Two votes! That’s how close we came to once and for all being rid of the therapy caps. On April 14, the Senate passed the House-passed version of the Sustainable Growth Rate (SGR) fix, better known as the “Doc Fix.” On April 16, the President signed bill H.R. 2, officially named the Medicare Access and CHIP Reauthorization Act of 2015, into law. There were a number of proposed amendments to the bill, including permanent repeal of the therapy caps, but they all failed for fear of returning the legislation to the House, creating further delay. The therapy caps amendment received 58 of the 60 votes needed for passage.
The good news is the annual threat of dramatic cuts to the Part B fee schedule is finally over (the cut this year would have been approximately 21%). In its place are a number of changes. Most importantly, this legislation extends the therapy caps exceptions process through December 31, 2017. Also important, the manual medical review (MMR) process, which is currently a 100% review of therapy services that meet or exceed $3,700 in Medicare payments, will change to a more targeted review.
Here are some other important elements of the legislation.

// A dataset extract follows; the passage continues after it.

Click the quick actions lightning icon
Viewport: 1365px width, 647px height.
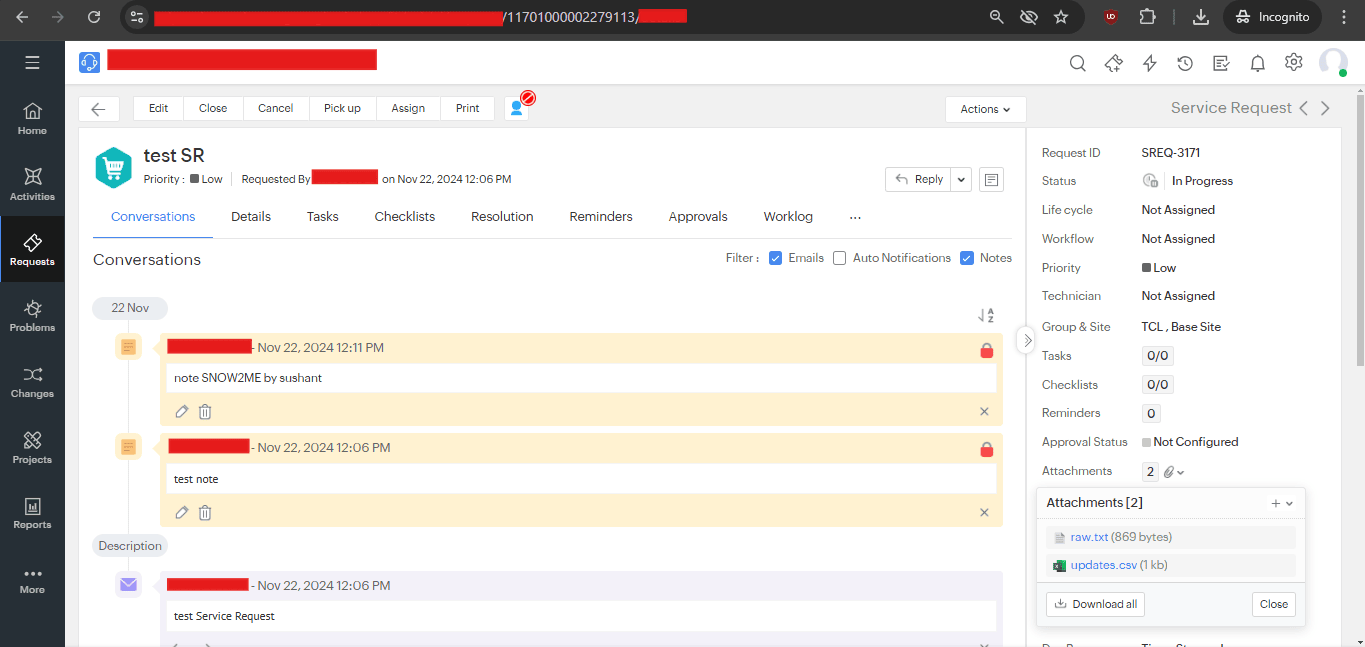point(1149,63)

Services provided and paid under the Medicare Physician Fee Schedule (MPFS) will receive annual updates of 0.5% per year from 2015 – 2019
MPFS payment rates will remain at the 2019 level through 2025.
Beginning in 2019, additional payments will be available through a new Merit-Based Incentive System (MIPS) (stay tuned)

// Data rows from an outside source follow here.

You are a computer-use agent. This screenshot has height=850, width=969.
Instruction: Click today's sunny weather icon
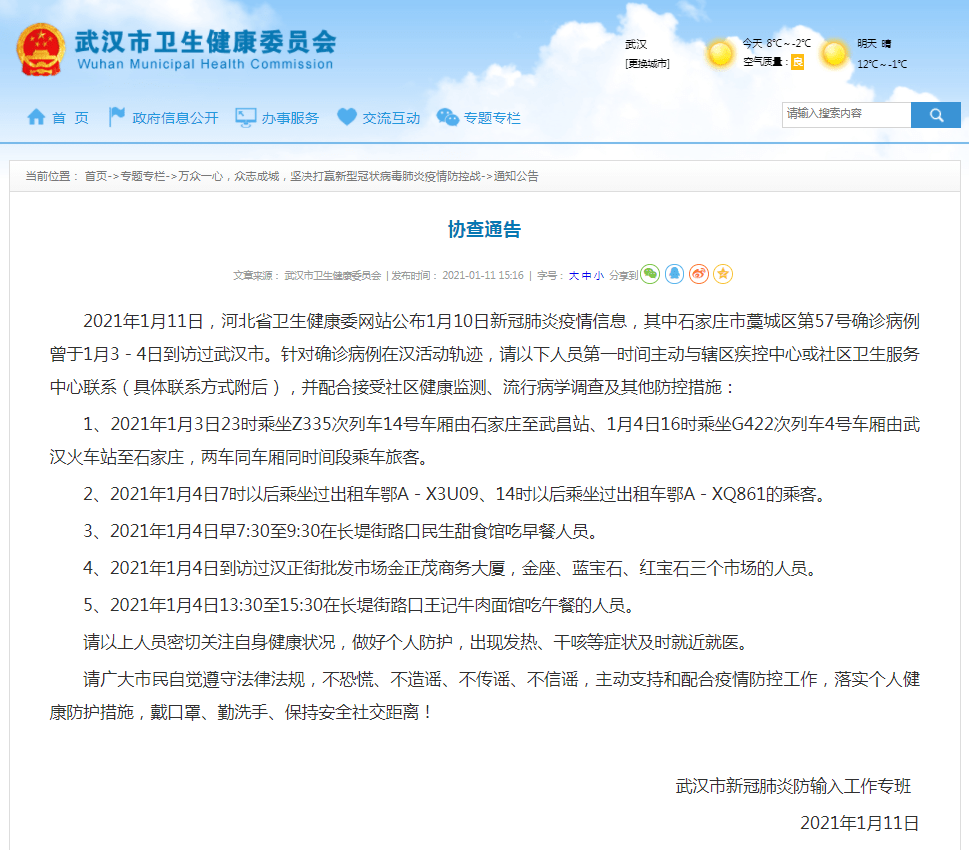click(720, 53)
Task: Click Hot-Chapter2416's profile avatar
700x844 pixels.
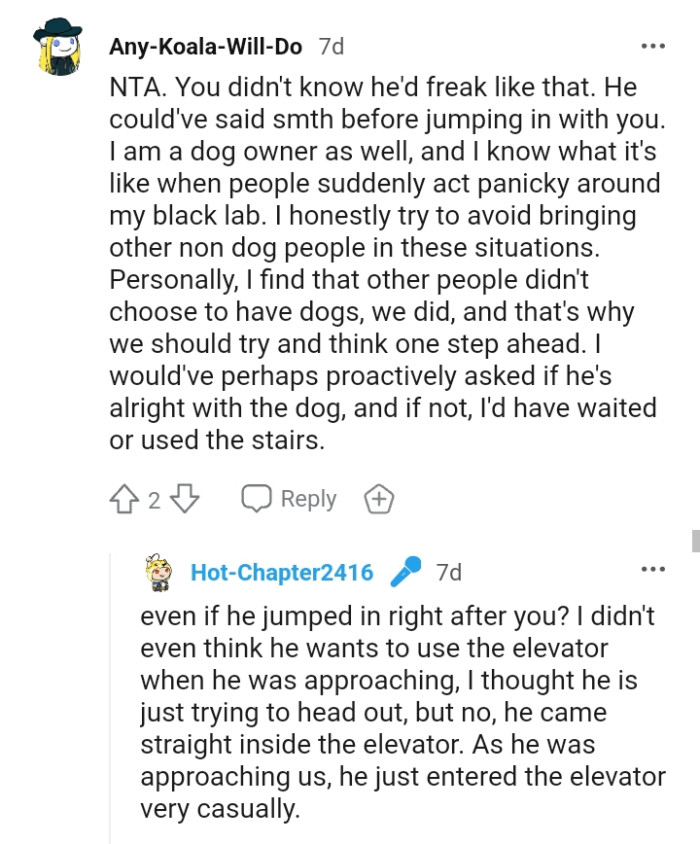Action: (x=157, y=574)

In 2026, those participating in Alternative Payment Models (APMs) will receive annual updates of 0.75%, while others will receive 0.25%
The Medicare Payment Advisory Commission (MedPAC) is required to provide reports to Congress in 2017, 2019, 2021 on spending, access, and quality for Medicare Parts A, B, and D
Requires wealthy beneficiaries to pay higher Part B & D premiums
Renews the Children’s Health Insurance Program (CHIP) for 2 years
The ten-year cost of this legislation is estimated to be $214 billion, with only $70 billion of offsets. Offsets include market basket increases for post-acute providers limited to no more than 1.0% in FY 2018.
Again, the good news is that medically necessary therapy services that exceed the $1,940 therapy caps can be provided to Medicare beneficiaries. I want to thank all of you who contacted their congressional leaders and asked for their support of this important legislation.